* Work to be completed *
Copy the lines below exactly as they appear, starting with the line containing "The height and width of the screenshot is (387, 763)." and going on through the line containing "Looking at the screenshot, I should (x=955, y=591).".

* Available records *

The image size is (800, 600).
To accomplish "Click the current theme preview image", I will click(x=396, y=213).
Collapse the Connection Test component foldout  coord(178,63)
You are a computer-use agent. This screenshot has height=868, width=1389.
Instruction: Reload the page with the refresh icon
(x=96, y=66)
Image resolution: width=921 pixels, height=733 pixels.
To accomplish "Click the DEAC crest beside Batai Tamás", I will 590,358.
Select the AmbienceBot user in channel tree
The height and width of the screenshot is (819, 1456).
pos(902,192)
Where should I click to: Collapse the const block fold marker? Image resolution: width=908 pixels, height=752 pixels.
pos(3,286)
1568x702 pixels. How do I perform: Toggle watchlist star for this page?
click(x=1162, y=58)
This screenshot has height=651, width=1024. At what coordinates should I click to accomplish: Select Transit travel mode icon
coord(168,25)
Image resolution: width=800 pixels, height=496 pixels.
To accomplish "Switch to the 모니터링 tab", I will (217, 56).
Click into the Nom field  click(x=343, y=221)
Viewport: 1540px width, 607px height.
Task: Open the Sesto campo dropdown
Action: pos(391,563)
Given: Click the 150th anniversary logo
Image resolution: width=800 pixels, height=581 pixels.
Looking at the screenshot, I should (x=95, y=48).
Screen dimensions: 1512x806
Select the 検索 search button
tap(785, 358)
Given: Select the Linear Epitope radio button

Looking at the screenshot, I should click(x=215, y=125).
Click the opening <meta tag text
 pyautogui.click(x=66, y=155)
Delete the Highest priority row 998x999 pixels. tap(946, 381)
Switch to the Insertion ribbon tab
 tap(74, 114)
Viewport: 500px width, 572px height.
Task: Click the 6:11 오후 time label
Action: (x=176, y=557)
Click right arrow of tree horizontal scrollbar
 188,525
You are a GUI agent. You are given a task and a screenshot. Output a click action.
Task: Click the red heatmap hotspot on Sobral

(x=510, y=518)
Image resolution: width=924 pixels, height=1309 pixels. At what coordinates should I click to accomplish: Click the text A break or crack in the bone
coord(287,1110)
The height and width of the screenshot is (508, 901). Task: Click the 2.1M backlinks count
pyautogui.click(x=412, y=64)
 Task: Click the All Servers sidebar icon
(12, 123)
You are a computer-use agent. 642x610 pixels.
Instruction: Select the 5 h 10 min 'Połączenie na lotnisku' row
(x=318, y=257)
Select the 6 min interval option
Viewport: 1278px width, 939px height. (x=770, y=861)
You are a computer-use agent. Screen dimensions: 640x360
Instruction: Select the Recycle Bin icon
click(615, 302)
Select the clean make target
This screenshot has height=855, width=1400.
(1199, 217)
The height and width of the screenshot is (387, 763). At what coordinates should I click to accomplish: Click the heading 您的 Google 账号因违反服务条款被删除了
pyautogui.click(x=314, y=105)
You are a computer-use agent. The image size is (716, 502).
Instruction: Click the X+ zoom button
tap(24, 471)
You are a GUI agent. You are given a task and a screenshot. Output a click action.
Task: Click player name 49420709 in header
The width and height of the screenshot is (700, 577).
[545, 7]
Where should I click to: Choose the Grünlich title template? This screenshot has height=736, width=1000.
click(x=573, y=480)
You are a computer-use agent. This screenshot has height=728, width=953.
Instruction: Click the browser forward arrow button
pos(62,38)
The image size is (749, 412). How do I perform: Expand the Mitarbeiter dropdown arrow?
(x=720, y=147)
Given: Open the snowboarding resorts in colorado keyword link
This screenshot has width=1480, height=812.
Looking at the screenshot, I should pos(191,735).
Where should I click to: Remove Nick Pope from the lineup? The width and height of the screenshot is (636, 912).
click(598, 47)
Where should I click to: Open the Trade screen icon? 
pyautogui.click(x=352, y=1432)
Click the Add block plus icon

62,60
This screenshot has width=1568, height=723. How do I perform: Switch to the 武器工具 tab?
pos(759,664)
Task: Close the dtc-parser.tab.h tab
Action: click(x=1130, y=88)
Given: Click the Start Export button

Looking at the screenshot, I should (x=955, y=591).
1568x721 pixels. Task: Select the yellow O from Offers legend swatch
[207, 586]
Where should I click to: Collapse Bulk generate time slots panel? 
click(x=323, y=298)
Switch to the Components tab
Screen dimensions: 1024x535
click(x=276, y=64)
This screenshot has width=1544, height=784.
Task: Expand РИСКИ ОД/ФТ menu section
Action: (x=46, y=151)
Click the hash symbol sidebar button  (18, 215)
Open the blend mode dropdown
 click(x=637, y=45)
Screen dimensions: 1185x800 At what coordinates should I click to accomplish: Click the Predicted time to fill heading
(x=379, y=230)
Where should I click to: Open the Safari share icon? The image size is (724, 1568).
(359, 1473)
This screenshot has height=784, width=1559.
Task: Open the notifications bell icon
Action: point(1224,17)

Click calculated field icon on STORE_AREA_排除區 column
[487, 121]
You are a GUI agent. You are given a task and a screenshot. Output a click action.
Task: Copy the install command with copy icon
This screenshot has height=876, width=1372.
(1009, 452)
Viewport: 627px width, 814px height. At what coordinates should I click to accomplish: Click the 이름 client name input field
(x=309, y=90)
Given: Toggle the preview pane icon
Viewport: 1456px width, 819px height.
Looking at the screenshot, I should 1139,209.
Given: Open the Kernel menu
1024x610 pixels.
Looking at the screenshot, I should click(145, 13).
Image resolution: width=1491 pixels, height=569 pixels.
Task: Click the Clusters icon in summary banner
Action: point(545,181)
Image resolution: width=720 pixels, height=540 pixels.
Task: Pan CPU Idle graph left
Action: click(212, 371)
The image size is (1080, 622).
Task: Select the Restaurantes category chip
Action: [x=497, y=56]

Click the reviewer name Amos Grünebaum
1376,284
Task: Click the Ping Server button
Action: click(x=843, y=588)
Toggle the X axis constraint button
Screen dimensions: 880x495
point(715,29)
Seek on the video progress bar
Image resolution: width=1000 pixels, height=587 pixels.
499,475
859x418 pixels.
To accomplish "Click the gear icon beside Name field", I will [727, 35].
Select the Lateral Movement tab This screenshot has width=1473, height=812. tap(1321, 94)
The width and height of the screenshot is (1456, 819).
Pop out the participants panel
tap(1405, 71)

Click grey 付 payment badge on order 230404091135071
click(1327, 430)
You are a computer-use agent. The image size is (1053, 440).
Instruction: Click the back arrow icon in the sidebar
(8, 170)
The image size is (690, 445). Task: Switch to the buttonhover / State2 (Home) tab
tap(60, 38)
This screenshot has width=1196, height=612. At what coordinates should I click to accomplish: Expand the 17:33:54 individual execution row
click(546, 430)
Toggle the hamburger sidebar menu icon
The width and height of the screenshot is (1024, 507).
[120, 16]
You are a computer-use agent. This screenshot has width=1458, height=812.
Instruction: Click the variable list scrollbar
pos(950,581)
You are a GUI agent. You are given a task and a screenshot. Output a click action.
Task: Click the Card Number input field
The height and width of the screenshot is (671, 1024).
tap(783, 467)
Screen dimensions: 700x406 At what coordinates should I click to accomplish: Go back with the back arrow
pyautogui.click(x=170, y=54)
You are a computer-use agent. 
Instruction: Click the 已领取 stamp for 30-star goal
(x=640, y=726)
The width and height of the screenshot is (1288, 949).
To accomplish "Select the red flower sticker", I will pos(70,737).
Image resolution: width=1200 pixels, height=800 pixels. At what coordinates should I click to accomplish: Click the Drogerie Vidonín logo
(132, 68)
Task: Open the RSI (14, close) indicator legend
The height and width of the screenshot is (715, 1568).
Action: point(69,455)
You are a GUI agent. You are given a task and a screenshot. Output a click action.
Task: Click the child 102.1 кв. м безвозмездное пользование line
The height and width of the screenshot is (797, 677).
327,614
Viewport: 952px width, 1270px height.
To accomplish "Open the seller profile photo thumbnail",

* Problem solution *
The height and width of the screenshot is (387, 763). At what coordinates should I click to accomplish: Click the heading 您的 Google 账号因违反服务条款被删除了
pyautogui.click(x=314, y=105)
You are a computer-use agent. The image size is (716, 502).
Instruction: Click the X+ zoom button
tap(24, 471)
You are a GUI agent. You are given a task and a screenshot. Output a click action.
Task: Click player name 49420709 in header
The width and height of the screenshot is (700, 577).
[545, 7]
Where should I click to: Choose the Grünlich title template? This screenshot has height=736, width=1000.
click(x=573, y=480)
You are a computer-use agent. This screenshot has height=728, width=953.
Instruction: Click the browser forward arrow button
pos(62,38)
The image size is (749, 412). How do I perform: Expand the Mitarbeiter dropdown arrow?
(x=720, y=147)
Given: Open the snowboarding resorts in colorado keyword link
This screenshot has width=1480, height=812.
Looking at the screenshot, I should pos(191,735).
Where should I click to: Remove Nick Pope from the lineup? The width and height of the screenshot is (636, 912).
click(598, 47)
Where should I click to: Open the Trade screen icon? 
pyautogui.click(x=352, y=1432)
Click the Add block plus icon

62,60
This screenshot has width=1568, height=723. How do I perform: Switch to the 武器工具 tab?
pos(759,664)
Task: Close the dtc-parser.tab.h tab
Action: click(x=1130, y=88)
Given: Click the Start Export button

Looking at the screenshot, I should (x=955, y=591).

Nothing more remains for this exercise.